Since its arrival in Osceola in May, Clarke County Emergency Management and the Osceola Fire Department’s new “Fire Safety Training Trailer” has been busy traveling around town.
Seen at Tuesday Night in the Park events, the county fair, Fourth of July parade, visits to The Village and Clarke Elementary Back to School Wellness Fair, the trailer has been viewed and toured by many.
The training trailer contains kitchen and bedroom fire safety scenarios, such as cookies burning in the oven, bread burning in the toaster, and smoke in the bedroom. Severe weather warnings and safety instructions can play on a TV within the bedroom area.
The back half of the trailer contains adult-geared simulations with outdoor scenarios such as a grill fire. A lockout/tagout (procedures that ensure equipment is shut down and inoperable until repairs or maintenance can be completed) scenario can also be found within the trailer.
Cameras on the outside of the trailer allow observers to watch what is going on inside.
The trailer was manufactured by JHB Group, Inc. in Illinois, and is unique in that it features both the home and industrial scenarios, where most others only have one of the settings.
“There are none other around like it; it was the most advanced at the time it was made,” said Byron Jimmerson, Osceola fire chief and Clarke County Emergency Management Coordinator.
JHB further customized the trailer by having the “view” from the kitchen window be that of the Banta House, and a newspaper clipping about the death of an Osceola night marshal during a fire in the early 1900′s hangs on the wall.
“It’s an all ages education experience,” said Jimmerson, who plans to use the trailer at the schools during Fire Prevention Week (Oct. 9-15), the fire department’s October Fire Fair event, and Severe Weather Week in 2023.
“The Mt Ayr fire department has asked to use it; we’re willing to loan to anybody in the region who might want to use it,” said Jimmerson.
In addition to the training trailer, two fire extinguisher simulators were also purchased as part of the final package.
The extinguishers are full size, and offer an augmented reality to users.

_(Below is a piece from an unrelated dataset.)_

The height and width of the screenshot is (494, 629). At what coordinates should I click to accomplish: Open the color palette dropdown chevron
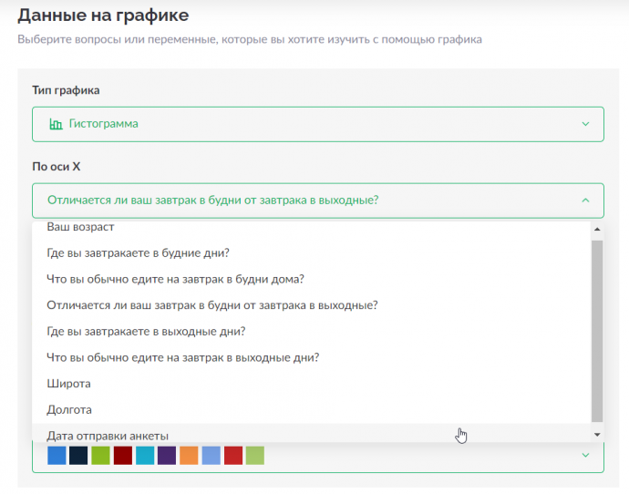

An iPad on each extinguisher puts a fire where the camera is directed, and one can practice
extinguishing it. Jimmerson said that both Osceola Foods and Muellers have used the fire extinguisher simulators to fulfill their fire safety and extinguisher training.
Businesses or organizations interested in using either the trailer or the fire extinguishers can contact Jimmerson for a request form.
“[We’d] like to open it for viewing as much as we can,” said Jimmerson.
The trailer was purchased as part of a FEMA Fire Safety and Prevention Grant for about $178,000. The FEMA grant covered 95% of the cost, and a Clarke County Development Pillars Grant covered the remaining 5%.